The forum thread title can be considered to be valid UTF-8, because the input element to enter the title is on a web page encoded in UTF-8, and web browsers can be expected to submit valid UTF-8.

So checking whether the first truncated byte, or any of the last 3 (non-truncated) bytes, is a lead byte would be enough to find the last complete UTF-8 sequence.

> Not sure browsers care for the length of the text in the `<title>` tag.

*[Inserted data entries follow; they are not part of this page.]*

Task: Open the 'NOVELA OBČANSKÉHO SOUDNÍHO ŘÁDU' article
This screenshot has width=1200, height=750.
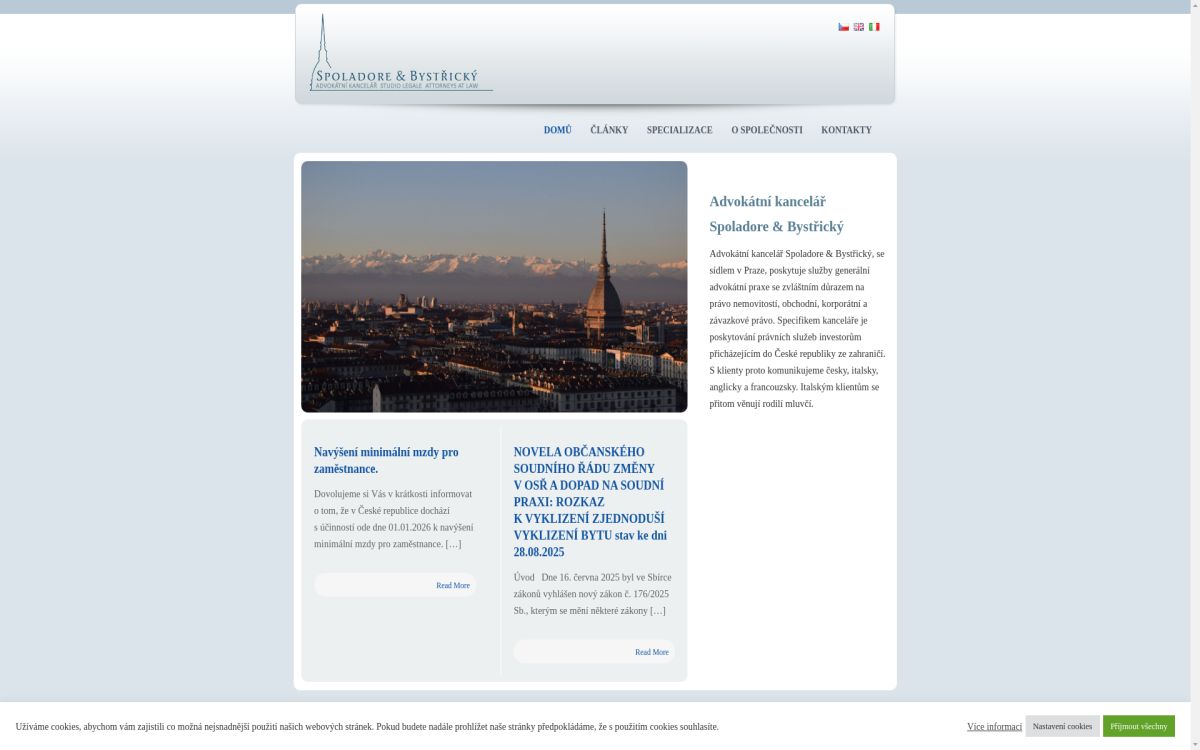Action: click(589, 502)
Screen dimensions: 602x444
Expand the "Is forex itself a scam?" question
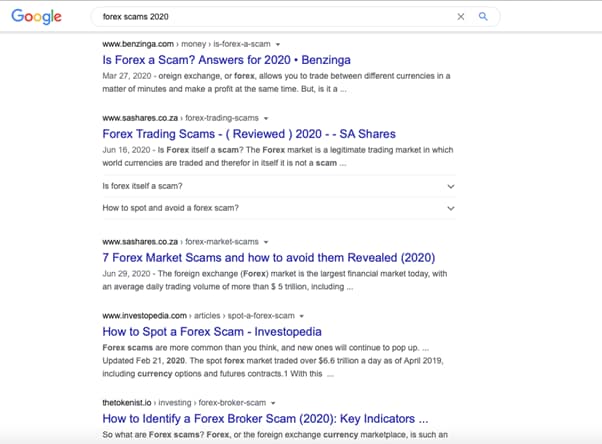click(x=451, y=186)
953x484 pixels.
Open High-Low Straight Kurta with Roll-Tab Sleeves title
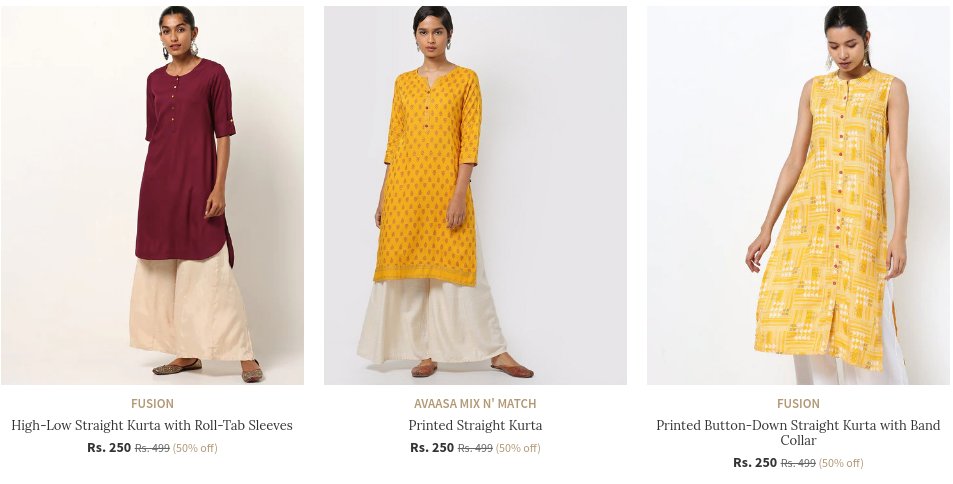[x=152, y=425]
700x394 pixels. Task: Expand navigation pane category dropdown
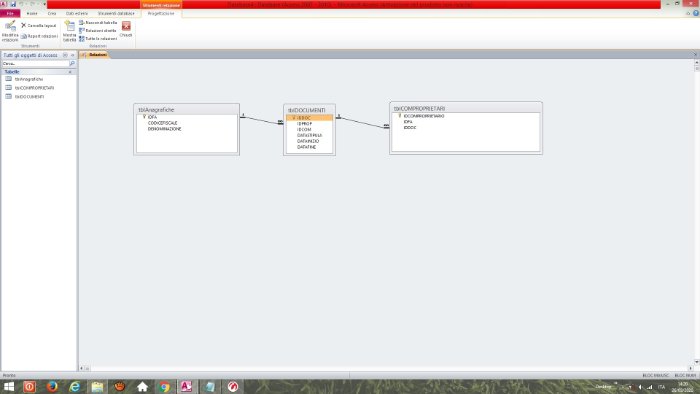[x=65, y=55]
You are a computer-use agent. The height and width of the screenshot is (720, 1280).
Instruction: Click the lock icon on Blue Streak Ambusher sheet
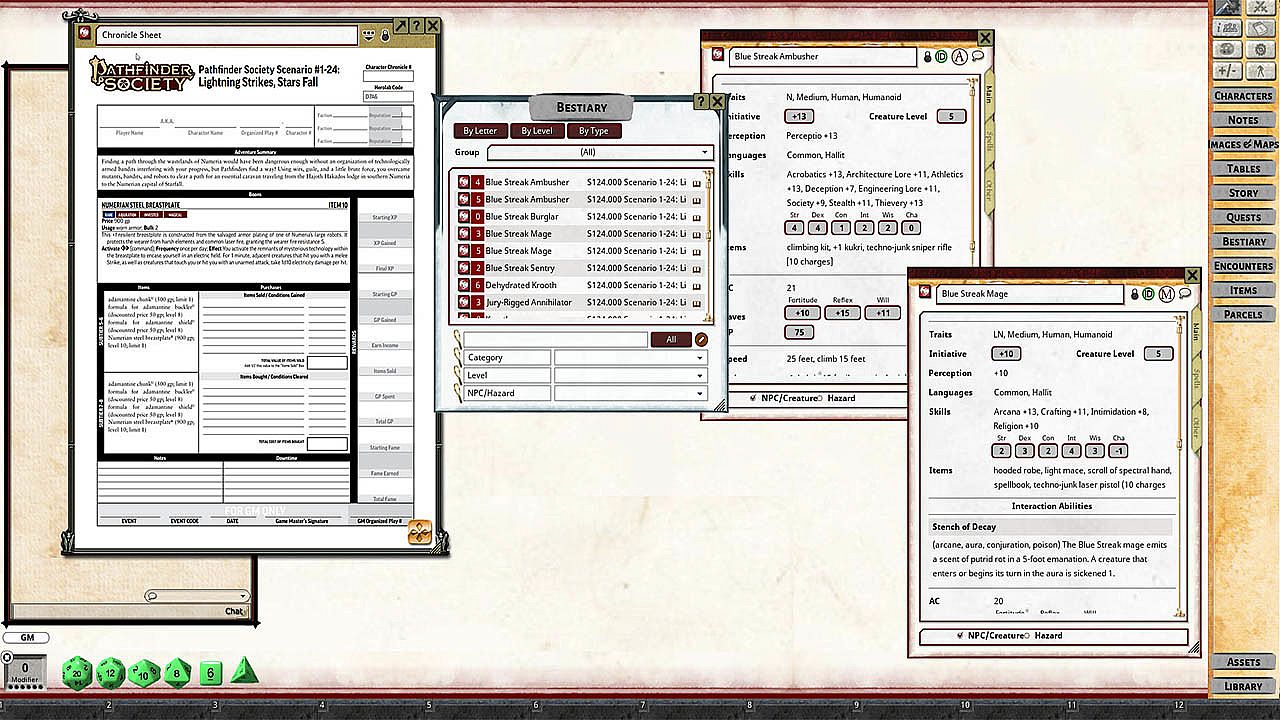(926, 57)
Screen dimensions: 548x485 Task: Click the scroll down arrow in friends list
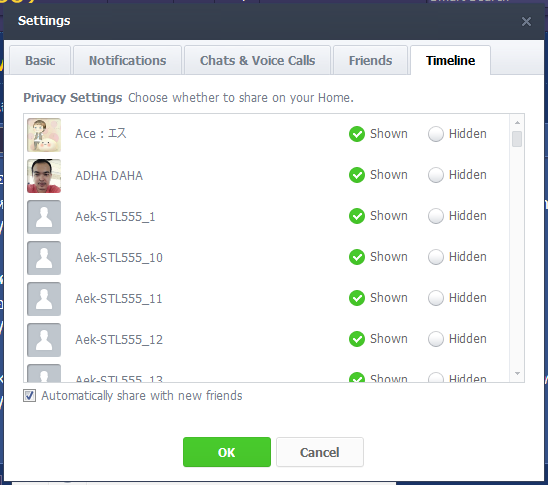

Besides taking care to keep multi-byte code sequences intact (as your code does now), web browsers will also take care not to split (non-spacing) diacritics from their base characters, and take into account the effective display width, depending on the screen resolution, font size, etc. when shortening the `<title>` text to fit window or tab titles, or favorites lists. This is way superior to the rather short and random truncation after 50 chars (or, bytes).

I keep a list of bookmarks to forum posts, with the forum thread titles manually set as the link text. Like this, none of the links seems to have an excessive length.

My vote is to avoid truncating the forum thread title used in the page title. If a length limit is necessary, the `<input>` element for the forum thread title could have a `maxlength` attribute to enforce it in a way that users can anticipate it and adapt their wording, for example.

(16) By Florian Balmer (florian.balmer) on 2020-03-01 14:23:59 in reply to 14 [link]

Your solution has the same problem.

In UTF-16, code points from the Basic Multilingual Plane (BMP) are encoded as one 16-bit code unit, but code points from the Supplementary Planes are encoded as two 16-bit code units, called a "surrogate pair".

So the same as UTF-8, UTF-16 is a variable-length encoding, and truncating after a fixed number of code units may likewise produce incomplete sequences.

Also note that the effort of iterating over the whole string, perform the calculations to convert from UTF-8 to UTF-16, copy the result into another buffer, and then do the same again the other way round, is not necessary to find code point boundaries.

UTF-8 is "self-synchronizing", which means in a UTF-8 stream, any particular code unit (byte) is either a lead byte or a trail byte, regardless of the context, so looking at ±3 bytes from a random index is enough context to find the next or previous code point boundary.

For other encodings, such as the DBCS family, this is different: many bytes can represent a lead byte or a trail byte of a two-byte code unit at the same time. That's why iterating and searching is context-dependent, and must start at the beginning of a string, or from a known code point boundary. Simply looking back at the previous byte may not be sufficient, as the previous byte may again be eligible to be used as both a lead byte and a trail byte.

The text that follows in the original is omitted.